3.      Melanggar kaidah kesusilaan

4.      Bertentangan dengan asas kepatutan, ketelitian serta sikap hati-hati yang seharusnya dimiliki seseorang dalam pergaulan dikalangan masyarakat atau terhadap harta benda orang lain.

Berdasarkan unsur-unsur perbuatan melawan hukum dan kriteria perbuatan melawan hukum yang disebutkan diatas, unsur perbuatan melawan hukum yang dilakukan oleh Herawati telah terpenuhi. Berkaitan dengan kriteria perbuatan melawan hukum yang terpenuhi yang dilakukan oleh Herawati adalah perbuatan melawan hukum melanggar hak orang lain, yakni hak subjektif dari Natalia Natiwidjajaja selaku pemilik sah sebidang tanah Sertifikat hak milik Nomor2321/Grogol Selatan dan perbuatan melawan hukum yang bertentangan dengankewajiban si pelaku, dimana Herawati telah melalaikan kewajibannya untuk melakukan pembayaran pelunasan terhadap PPJB Nomor 3 tanggal 23 April 2012 yang dibuatnya dengan Natalia Natiwidjaja serta telah mengalihkan Tanah hak milik Natalia Natiwidjaja kepada pihak ketiga yakni Ade Ernawari Sukarna dengan menggunakan kuasa menjual yang telah diberikan oleh Natalia Natiwidjaja kepadanya sebagaimana Kuasa Nomor 4 tanggal 23 April 2012 yang dibuat oleh atau dihadapan Notaris Eka Widiasmaran,S,H, M.Kn. Tindakan Herawati ini telah mengakibatkan kerugian pada Natalia Natiwidjaja selaku pemilik sah sebidang tanah Hak Milik Nomor 2321/Grogol Selatan karena telah kehilangan hak miliknya atas tanah tersebut.

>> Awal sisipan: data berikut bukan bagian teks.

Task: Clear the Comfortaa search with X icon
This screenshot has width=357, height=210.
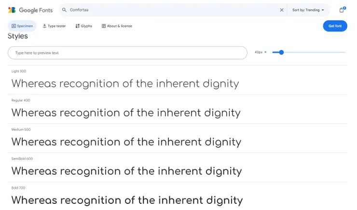Action: 282,10
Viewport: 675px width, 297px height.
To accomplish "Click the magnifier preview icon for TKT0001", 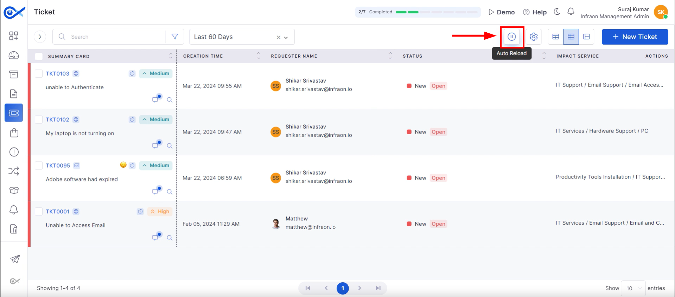I will (x=170, y=238).
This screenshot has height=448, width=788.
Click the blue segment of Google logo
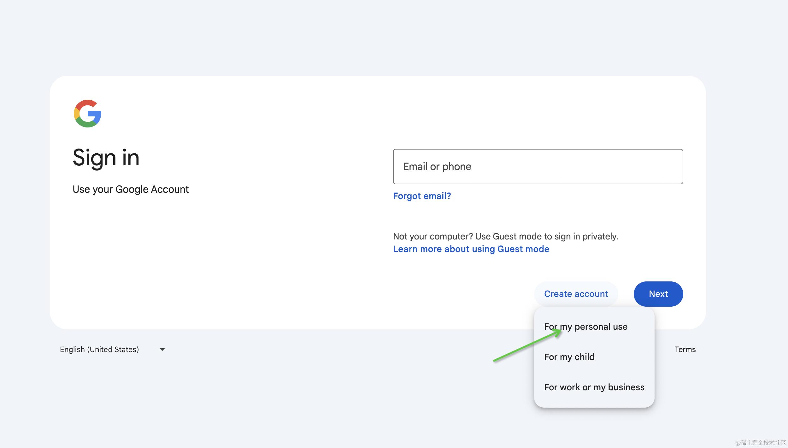click(x=96, y=117)
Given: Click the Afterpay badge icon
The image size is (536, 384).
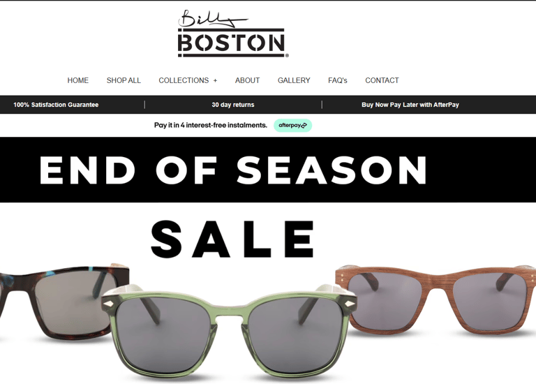Looking at the screenshot, I should click(292, 125).
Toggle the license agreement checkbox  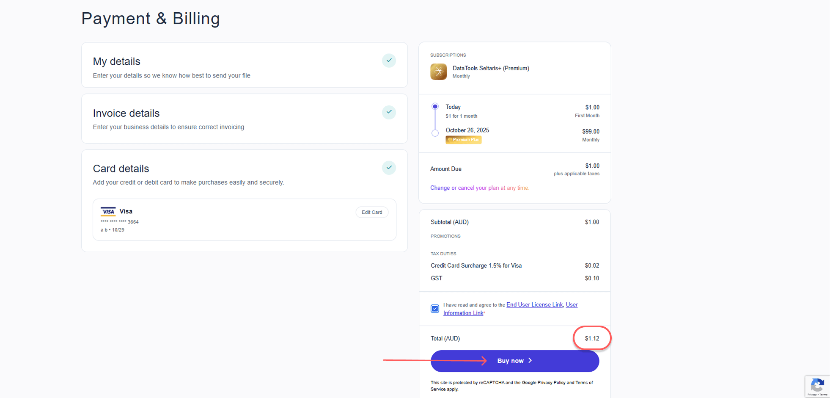coord(435,309)
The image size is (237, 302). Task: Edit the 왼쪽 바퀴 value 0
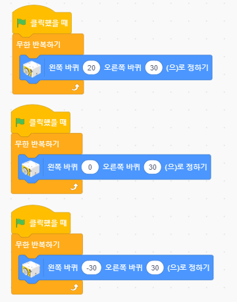pos(90,167)
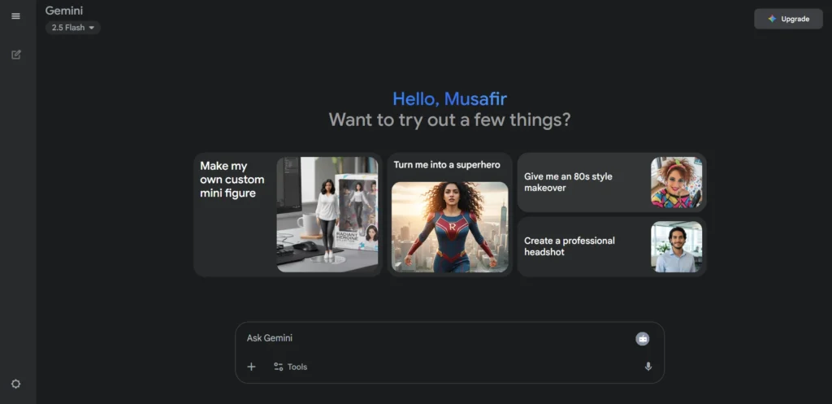Click the robot avatar icon in prompt box

643,339
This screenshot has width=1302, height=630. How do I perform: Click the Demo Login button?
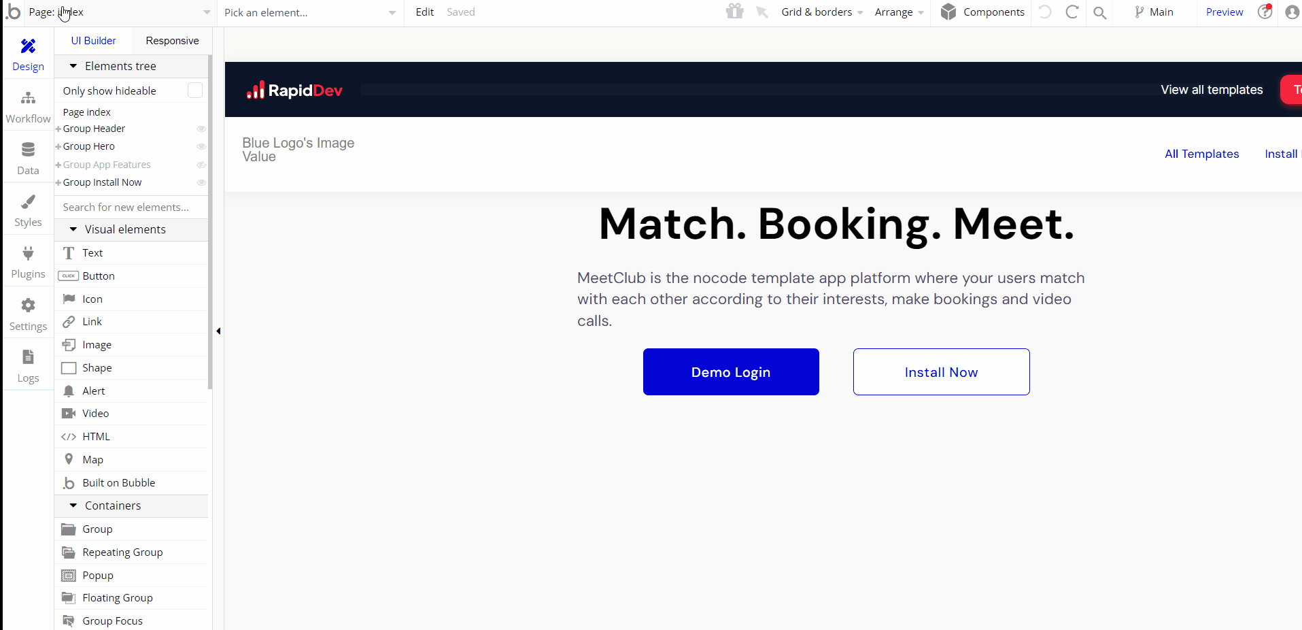(x=731, y=372)
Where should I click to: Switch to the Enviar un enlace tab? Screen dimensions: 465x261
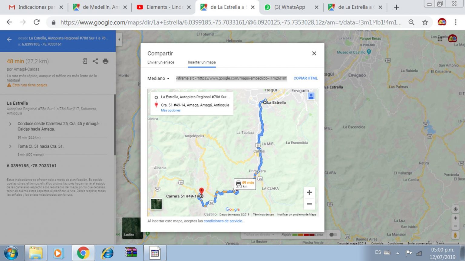coord(161,62)
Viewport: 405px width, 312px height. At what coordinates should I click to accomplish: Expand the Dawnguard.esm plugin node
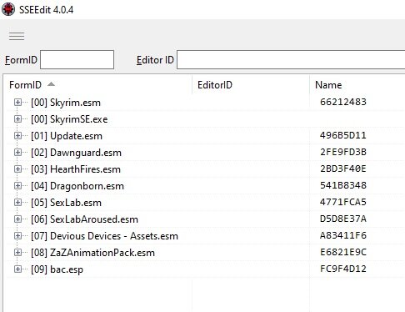18,153
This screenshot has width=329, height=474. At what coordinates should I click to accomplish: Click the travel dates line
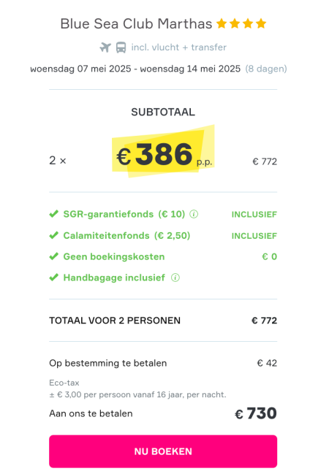135,69
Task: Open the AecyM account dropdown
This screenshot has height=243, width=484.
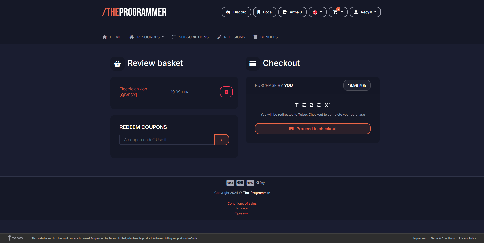Action: (x=365, y=12)
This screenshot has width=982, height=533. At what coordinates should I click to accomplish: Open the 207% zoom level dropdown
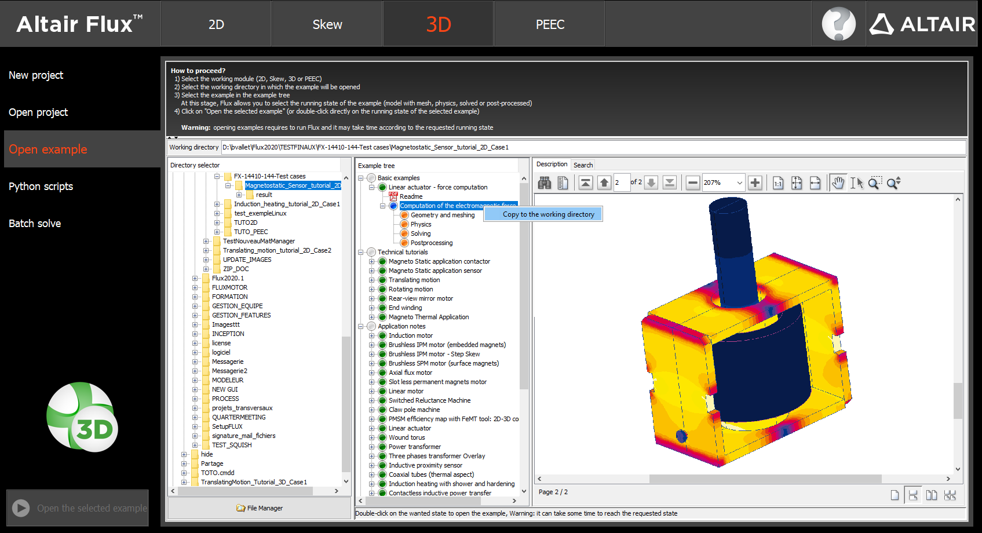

Wanprestasi terjadi karena pada awalnya telah terjadi perbuatan melawan hukum, sebagaimana pendapat yang dikemukakan oleh (Harahap, 2017) bahwa tindakan debitur (pembeli) dalam melaksanakan kewajibannya yang tidak tepat waktu atau tak layak, hal tersebut jelas merupakan pelanggaran terhadap hak kreditur (penjual). Setiap pelanggaran terhadap hak orang lain berarti merupakan perbuatan melawan hukum. Dikatakan pula wanprestasi merupakan species sedangkan perbuatan melawan hukum adalah genusnya (Harahap, 2017). Namun terdapat beberapa perbedaan antara wanprestasi dan perbuatan melawan hukum, antara lain sebagai berikut:

a)      Dilihat dari segi sumber hukumnya bahwa wanprestasi sebagaimana dalam Pasal 1243 KUHPerdata adalah timbul dari sebuah persetujuan sebagaimana yang termuat dalam Pasal 1320 KUHPerdata, terdapat asas perjanjian yang menegaskan bahwa apa yang diperjanjikan harus dipenuhi, dan debitur dikatakan wanprestasi jika tidak memenuhi prestasi sama sekali, tidak memenuhi prestasi tepat waktu, atau tidak memenuhi prestasi secara layak. Sedangkan Perbuatan melawan hukum sebagaimana menurut Pasal 1365 KUHPerdata adalah timbul akibat perbuatan orang, yang merupakan perbuatan melanggar hukum baik dalam bentuk pelanggaran pidana atau dalam bentuk pelanggaran maupun kesalahan perdata ataupun sekaligus bertindih delik pidana dan kesalahan perdata, yang jika perbuatannya bertindih secara berbarengan maka dapat dimintai pertanggungjawaban pidana dan pertanggungjawaban perdata.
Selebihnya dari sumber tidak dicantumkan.